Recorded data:
○ ○ ○ ○
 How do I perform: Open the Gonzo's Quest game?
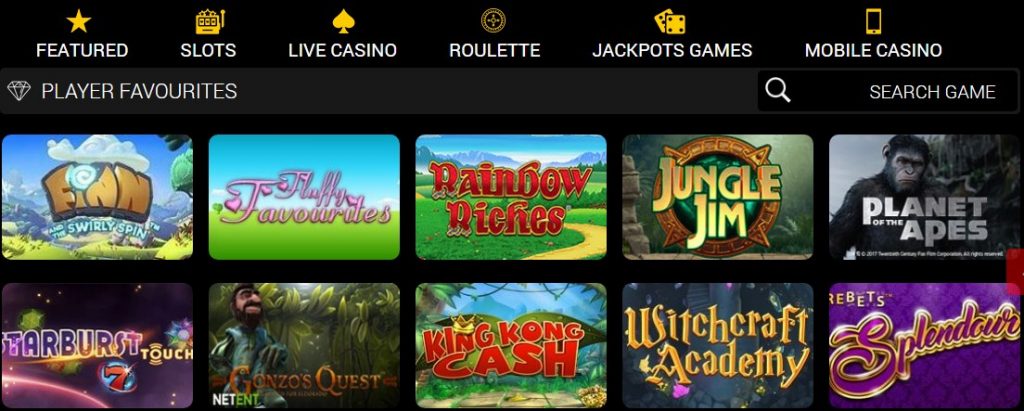[304, 346]
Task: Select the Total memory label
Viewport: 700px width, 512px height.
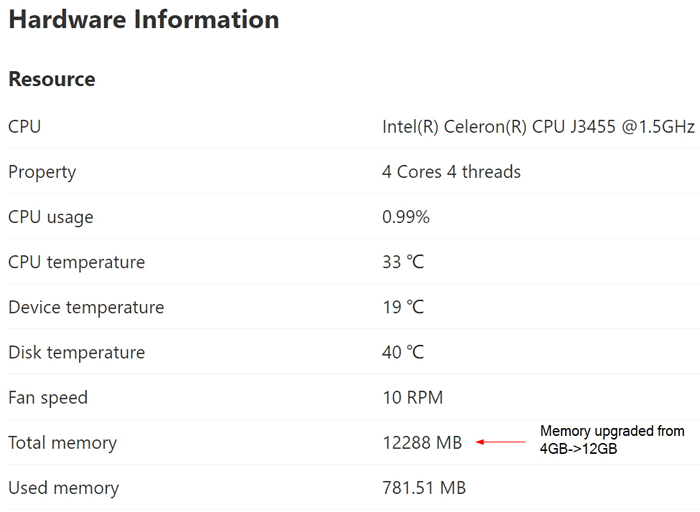Action: (x=62, y=443)
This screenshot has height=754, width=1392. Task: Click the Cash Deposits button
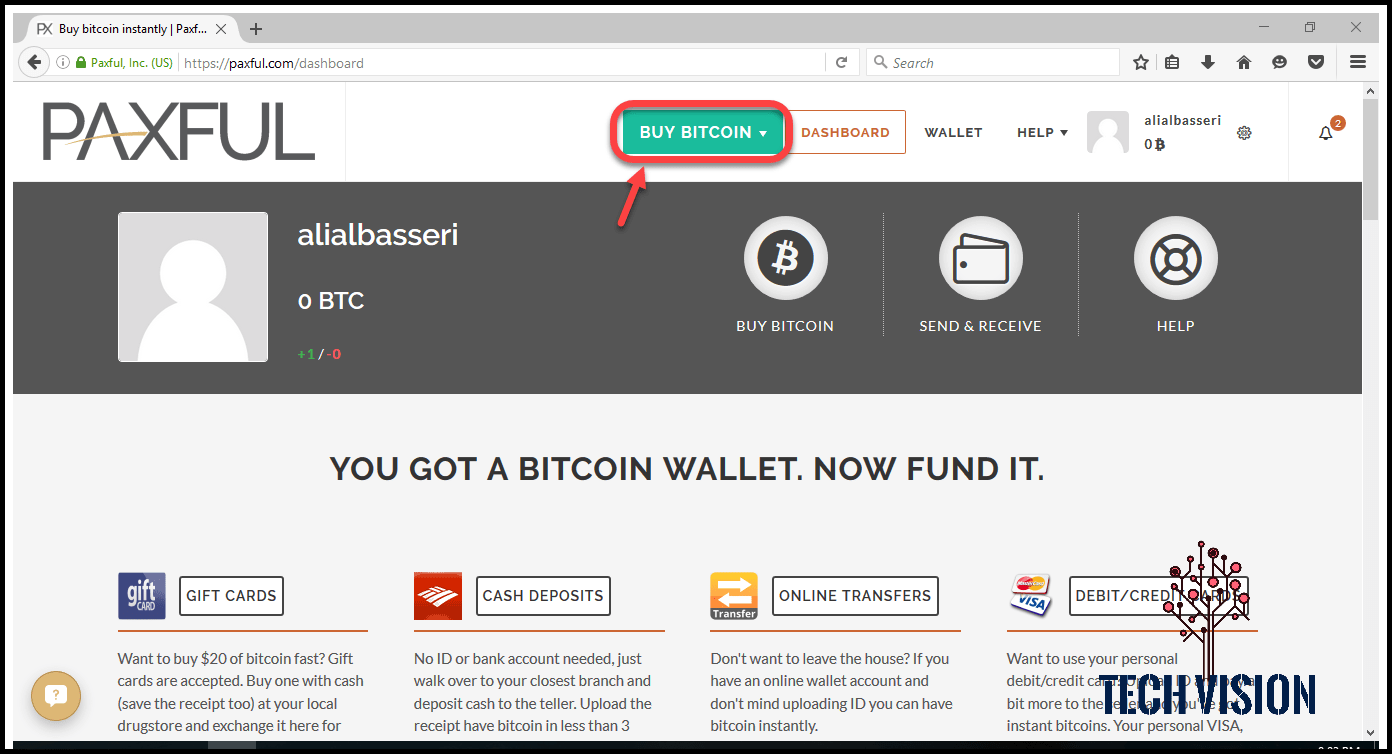point(543,596)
○ ○ ○ ○
Prompt: Could you return each line, unchanged, from the line containing "Viewport: 700px width, 512px height." through the last line of the entries above, leaving out the pictures?

Result:
Viewport: 700px width, 512px height.
Action: (x=62, y=443)
This screenshot has height=754, width=1392. Task: Click the Cash Deposits button
point(543,596)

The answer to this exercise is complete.